◆ **WHAT TO DO**: Transcribe every one of the rows below word for word, keeping each line unchanged.

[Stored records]
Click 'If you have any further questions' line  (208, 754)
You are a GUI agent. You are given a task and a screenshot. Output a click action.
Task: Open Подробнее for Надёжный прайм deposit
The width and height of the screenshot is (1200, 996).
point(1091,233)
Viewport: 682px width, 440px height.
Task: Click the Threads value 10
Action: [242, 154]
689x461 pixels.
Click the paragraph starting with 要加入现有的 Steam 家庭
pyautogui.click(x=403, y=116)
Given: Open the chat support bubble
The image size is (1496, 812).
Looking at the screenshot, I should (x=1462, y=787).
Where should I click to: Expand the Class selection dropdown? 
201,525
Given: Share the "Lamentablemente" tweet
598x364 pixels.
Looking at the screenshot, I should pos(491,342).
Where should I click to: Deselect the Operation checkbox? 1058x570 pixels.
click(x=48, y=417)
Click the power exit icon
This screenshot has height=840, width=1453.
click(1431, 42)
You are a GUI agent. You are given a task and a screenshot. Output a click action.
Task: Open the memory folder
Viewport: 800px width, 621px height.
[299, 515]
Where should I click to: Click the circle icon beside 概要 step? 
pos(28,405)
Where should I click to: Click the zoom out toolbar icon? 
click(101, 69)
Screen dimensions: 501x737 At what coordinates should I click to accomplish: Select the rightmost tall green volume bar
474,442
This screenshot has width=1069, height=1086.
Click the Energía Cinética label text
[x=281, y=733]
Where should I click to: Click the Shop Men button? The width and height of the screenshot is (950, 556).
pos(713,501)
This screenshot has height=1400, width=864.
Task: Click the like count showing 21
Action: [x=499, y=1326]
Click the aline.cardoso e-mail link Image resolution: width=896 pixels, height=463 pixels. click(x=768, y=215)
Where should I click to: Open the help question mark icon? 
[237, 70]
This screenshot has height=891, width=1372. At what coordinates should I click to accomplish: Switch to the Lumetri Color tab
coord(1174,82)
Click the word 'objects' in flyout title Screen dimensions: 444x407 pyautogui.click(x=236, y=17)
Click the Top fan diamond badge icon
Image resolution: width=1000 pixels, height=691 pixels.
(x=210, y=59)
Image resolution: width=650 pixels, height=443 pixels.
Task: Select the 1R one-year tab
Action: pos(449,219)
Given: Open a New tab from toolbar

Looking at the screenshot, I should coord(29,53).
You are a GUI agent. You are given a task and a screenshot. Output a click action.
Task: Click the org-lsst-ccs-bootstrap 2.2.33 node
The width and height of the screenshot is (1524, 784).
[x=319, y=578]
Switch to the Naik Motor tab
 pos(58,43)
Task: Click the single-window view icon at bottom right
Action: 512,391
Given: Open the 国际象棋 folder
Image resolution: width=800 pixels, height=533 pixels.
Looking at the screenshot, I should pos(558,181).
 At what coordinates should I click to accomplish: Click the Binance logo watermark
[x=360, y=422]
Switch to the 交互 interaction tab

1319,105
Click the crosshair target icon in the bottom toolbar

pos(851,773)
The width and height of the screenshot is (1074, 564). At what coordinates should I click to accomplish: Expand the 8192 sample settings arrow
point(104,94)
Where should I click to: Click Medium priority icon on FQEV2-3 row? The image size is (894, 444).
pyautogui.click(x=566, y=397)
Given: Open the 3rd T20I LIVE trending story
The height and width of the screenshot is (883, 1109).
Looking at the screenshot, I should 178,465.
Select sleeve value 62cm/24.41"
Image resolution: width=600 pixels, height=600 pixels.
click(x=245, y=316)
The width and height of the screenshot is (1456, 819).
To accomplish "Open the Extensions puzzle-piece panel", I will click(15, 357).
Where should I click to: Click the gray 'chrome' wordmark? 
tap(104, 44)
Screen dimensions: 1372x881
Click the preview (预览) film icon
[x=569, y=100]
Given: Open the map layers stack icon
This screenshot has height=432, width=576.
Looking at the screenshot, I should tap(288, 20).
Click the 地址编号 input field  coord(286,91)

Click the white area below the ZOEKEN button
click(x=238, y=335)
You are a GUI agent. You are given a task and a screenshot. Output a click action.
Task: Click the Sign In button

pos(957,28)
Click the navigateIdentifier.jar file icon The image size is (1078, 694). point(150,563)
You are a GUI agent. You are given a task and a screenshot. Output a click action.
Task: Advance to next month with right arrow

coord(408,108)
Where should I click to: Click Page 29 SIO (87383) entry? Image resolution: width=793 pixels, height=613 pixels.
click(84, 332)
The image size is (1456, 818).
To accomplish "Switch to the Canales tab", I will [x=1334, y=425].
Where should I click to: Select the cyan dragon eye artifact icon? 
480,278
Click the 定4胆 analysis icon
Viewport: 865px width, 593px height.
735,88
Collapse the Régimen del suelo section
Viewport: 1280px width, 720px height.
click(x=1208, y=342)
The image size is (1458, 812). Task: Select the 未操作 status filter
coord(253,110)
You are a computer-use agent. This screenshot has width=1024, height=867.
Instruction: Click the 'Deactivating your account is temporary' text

◆ **TASK OUTPUT**:
Click 'If you have any further questions' line  (208, 754)
You are a GUI agent. You are given a task and a screenshot. Output a click action.
Task: Open Подробнее for Надёжный прайм deposit
The width and height of the screenshot is (1200, 996).
point(1091,233)
Viewport: 682px width, 440px height.
Task: Click the Threads value 10
Action: [242, 154]
689x461 pixels.
Click the paragraph starting with 要加入现有的 Steam 家庭
pyautogui.click(x=403, y=116)
Given: Open the chat support bubble
The image size is (1496, 812).
Looking at the screenshot, I should (x=1462, y=787).
Where should I click to: Expand the Class selection dropdown? 
201,525
Given: Share the "Lamentablemente" tweet
598x364 pixels.
Looking at the screenshot, I should pos(491,342).
Where should I click to: Deselect the Operation checkbox? 1058x570 pixels.
click(x=48, y=417)
Click the power exit icon
This screenshot has height=840, width=1453.
click(1431, 42)
You are a GUI agent. You are given a task and a screenshot. Output a click action.
Task: Open the memory folder
Viewport: 800px width, 621px height.
[299, 515]
Where should I click to: Click the circle icon beside 概要 step? 
pos(28,405)
Where should I click to: Click the zoom out toolbar icon? 
click(101, 69)
Screen dimensions: 501x737 At what coordinates should I click to accomplish: Select the rightmost tall green volume bar
474,442
This screenshot has width=1069, height=1086.
Click the Energía Cinética label text
[x=281, y=733]
Where should I click to: Click the Shop Men button? The width and height of the screenshot is (950, 556).
pos(713,501)
This screenshot has height=1400, width=864.
Task: Click the like count showing 21
Action: [x=499, y=1326]
Click the aline.cardoso e-mail link Image resolution: width=896 pixels, height=463 pixels. click(x=768, y=215)
Where should I click to: Open the help question mark icon? 
[237, 70]
This screenshot has height=891, width=1372. At what coordinates should I click to accomplish: Switch to the Lumetri Color tab
coord(1174,82)
Click the word 'objects' in flyout title Screen dimensions: 444x407 pyautogui.click(x=236, y=17)
Click the Top fan diamond badge icon
Image resolution: width=1000 pixels, height=691 pixels.
(x=210, y=59)
Image resolution: width=650 pixels, height=443 pixels.
Task: Select the 1R one-year tab
Action: pos(449,219)
Given: Open a New tab from toolbar

Looking at the screenshot, I should coord(29,53).
You are a GUI agent. You are given a task and a screenshot. Output a click action.
Task: Click the org-lsst-ccs-bootstrap 2.2.33 node
The width and height of the screenshot is (1524, 784).
[x=319, y=578]
Switch to the Naik Motor tab
 pos(58,43)
Task: Click the single-window view icon at bottom right
Action: 512,391
Given: Open the 国际象棋 folder
Image resolution: width=800 pixels, height=533 pixels.
Looking at the screenshot, I should pos(558,181).
 At what coordinates should I click to accomplish: Click the Binance logo watermark
[x=360, y=422]
Switch to the 交互 interaction tab

1319,105
Click the crosshair target icon in the bottom toolbar

pos(851,773)
The width and height of the screenshot is (1074, 564). At what coordinates should I click to accomplish: Expand the 8192 sample settings arrow
point(104,94)
Where should I click to: Click Medium priority icon on FQEV2-3 row? The image size is (894, 444).
pyautogui.click(x=566, y=397)
Given: Open the 3rd T20I LIVE trending story
The height and width of the screenshot is (883, 1109).
Looking at the screenshot, I should 178,465.
Select sleeve value 62cm/24.41"
Image resolution: width=600 pixels, height=600 pixels.
click(x=245, y=316)
The width and height of the screenshot is (1456, 819).
To accomplish "Open the Extensions puzzle-piece panel", I will click(15, 357).
Where should I click to: Click the gray 'chrome' wordmark? 
tap(104, 44)
Screen dimensions: 1372x881
Click the preview (预览) film icon
[x=569, y=100]
Given: Open the map layers stack icon
This screenshot has height=432, width=576.
Looking at the screenshot, I should tap(288, 20).
Click the 地址编号 input field  coord(286,91)

Click the white area below the ZOEKEN button
click(x=238, y=335)
You are a GUI agent. You are given a task and a screenshot. Output a click action.
Task: Click the Sign In button

pos(957,28)
Click the navigateIdentifier.jar file icon The image size is (1078, 694). point(150,563)
You are a GUI agent. You are given a task and a screenshot. Output a click action.
Task: Advance to next month with right arrow

coord(408,108)
Where should I click to: Click Page 29 SIO (87383) entry? Image resolution: width=793 pixels, height=613 pixels.
click(84, 332)
The image size is (1456, 818).
To accomplish "Switch to the Canales tab", I will [x=1334, y=425].
Where should I click to: Select the cyan dragon eye artifact icon? 
480,278
Click the 定4胆 analysis icon
Viewport: 865px width, 593px height.
735,88
Collapse the Régimen del suelo section
Viewport: 1280px width, 720px height.
click(x=1208, y=342)
The image size is (1458, 812). Task: Select the 未操作 status filter
coord(253,110)
You are a computer-use agent. This screenshot has width=1024, height=867.
Instruction: Click the 'Deactivating your account is temporary' text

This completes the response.